Records drawn from a dataset:
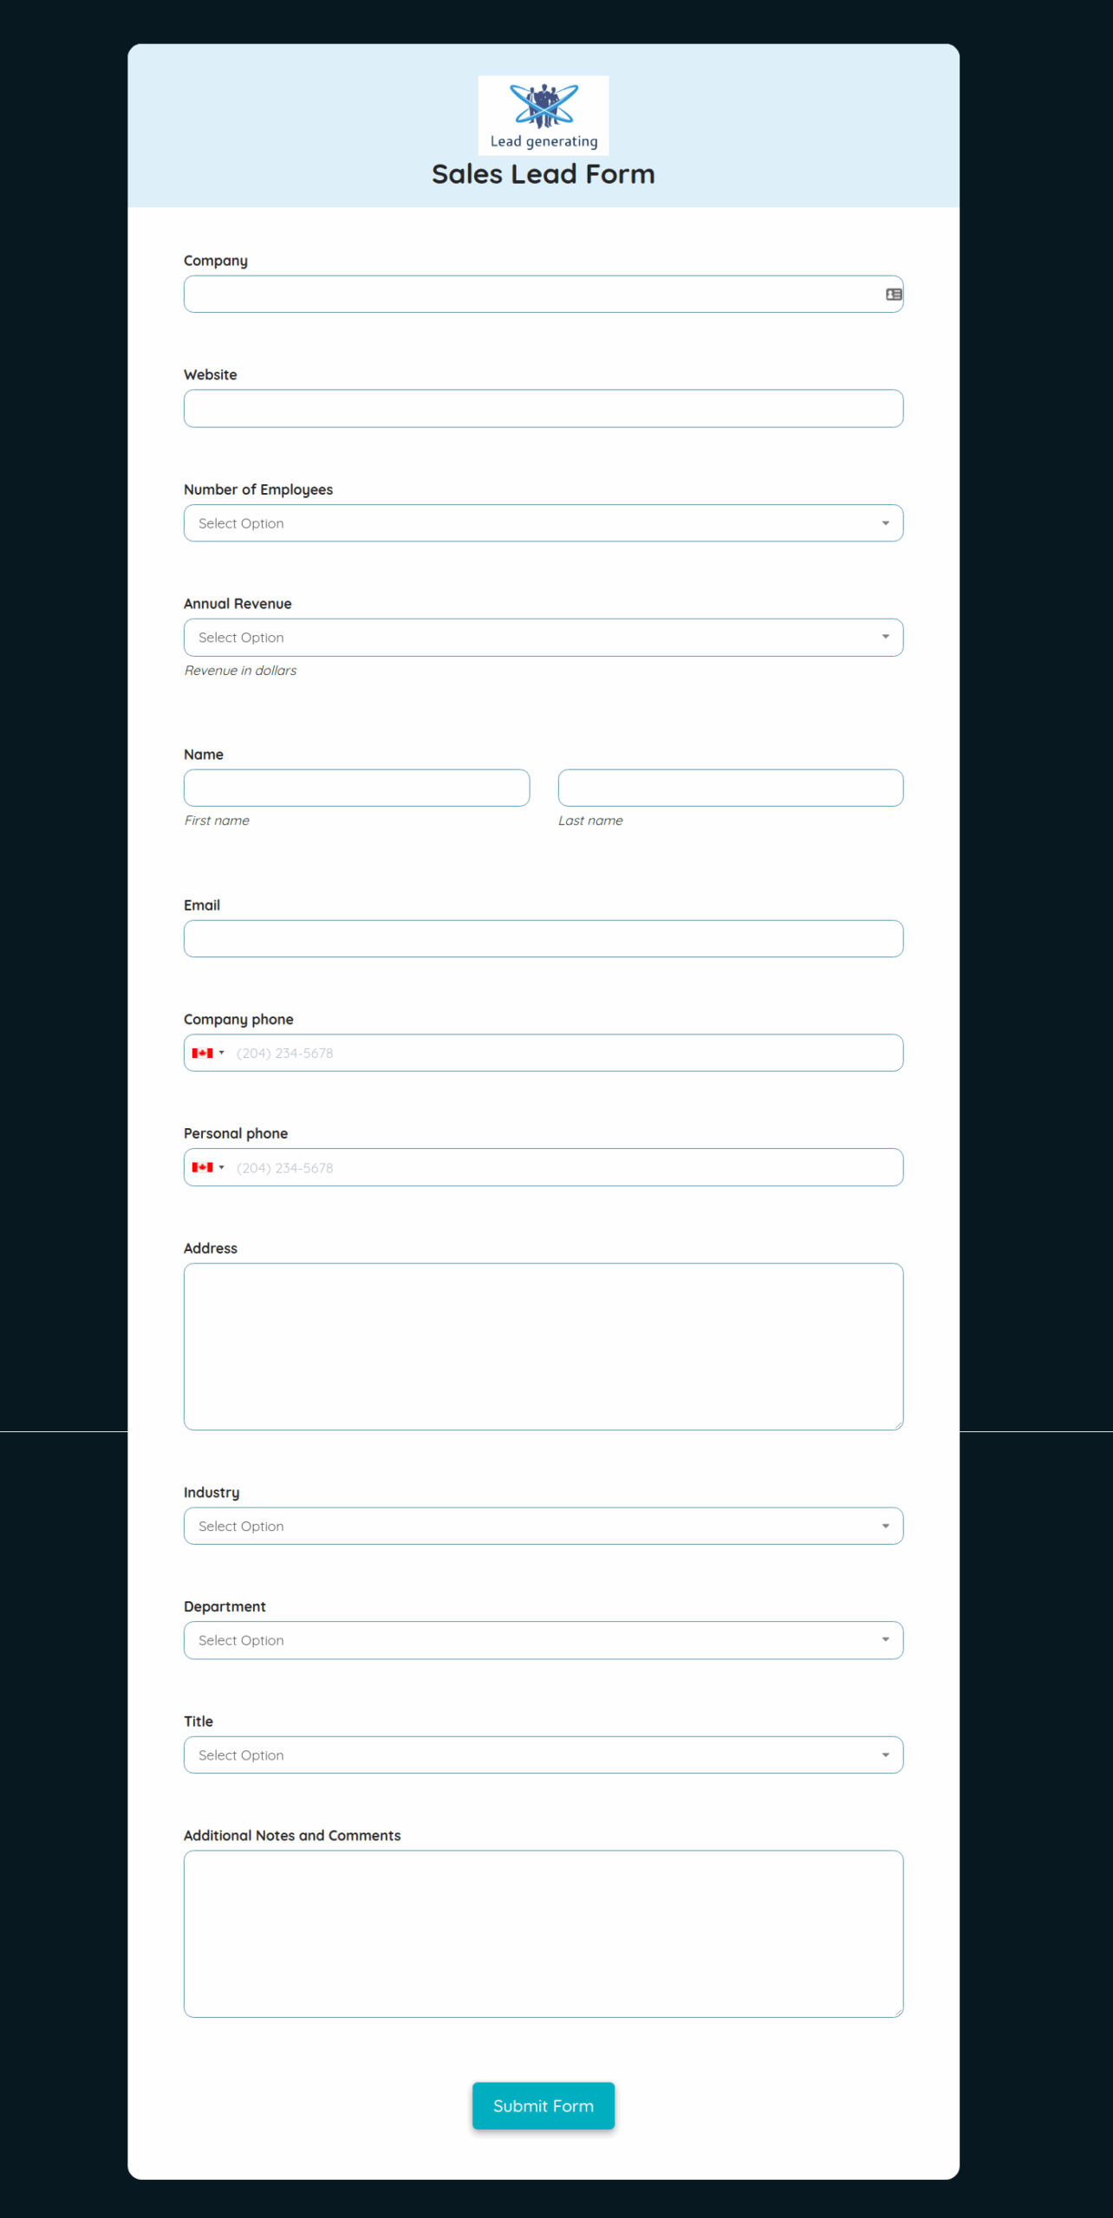Click the dropdown arrow for Industry
1113x2218 pixels.
tap(885, 1526)
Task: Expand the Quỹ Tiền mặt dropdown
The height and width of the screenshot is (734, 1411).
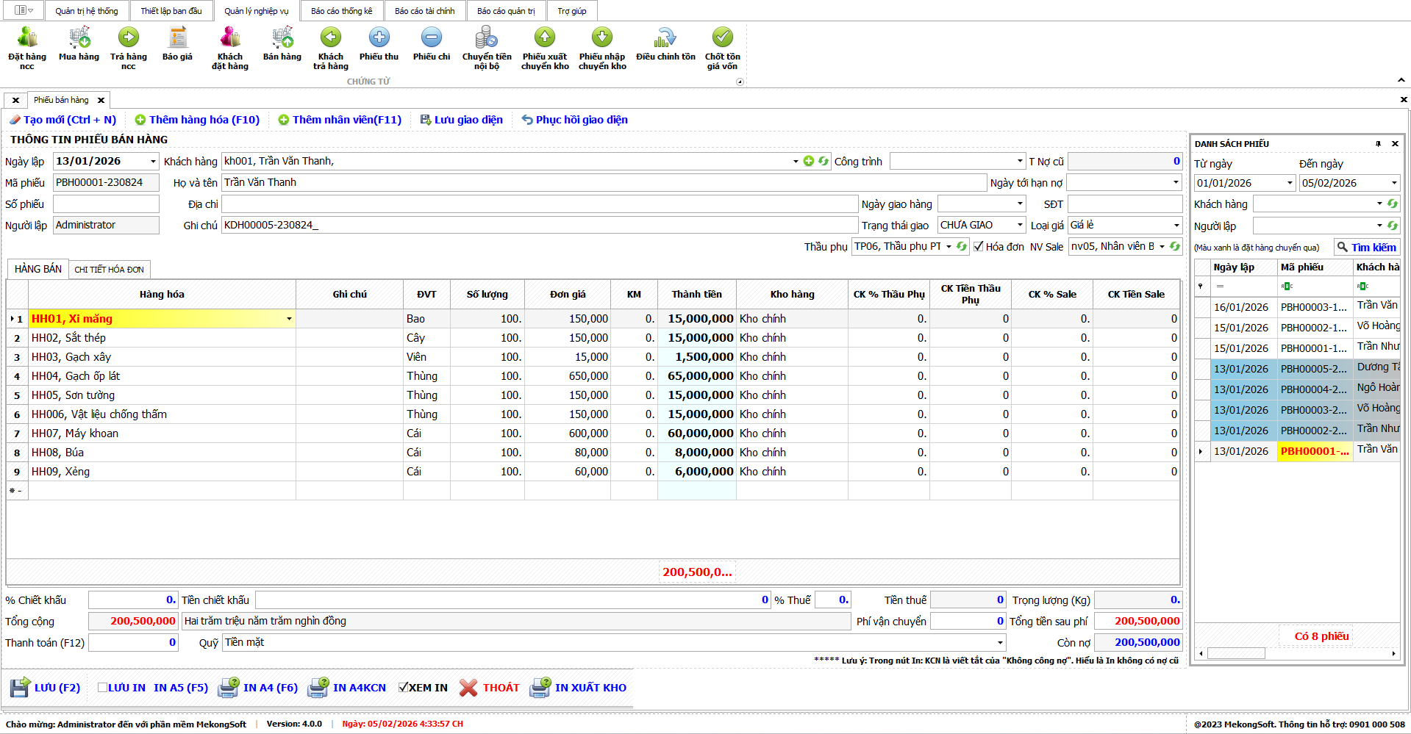Action: (x=1000, y=643)
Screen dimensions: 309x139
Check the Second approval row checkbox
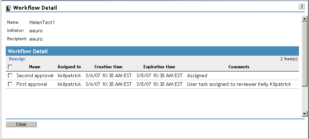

#### Assignment:
Skipping any pictures, copy the line that holds "Screen dimensions: 309x139" and each line after it through the last line of the records, unchanged, and no other lines.

#### Exercise answer:
Screen dimensions: 309x139
Check the Second approval row checkbox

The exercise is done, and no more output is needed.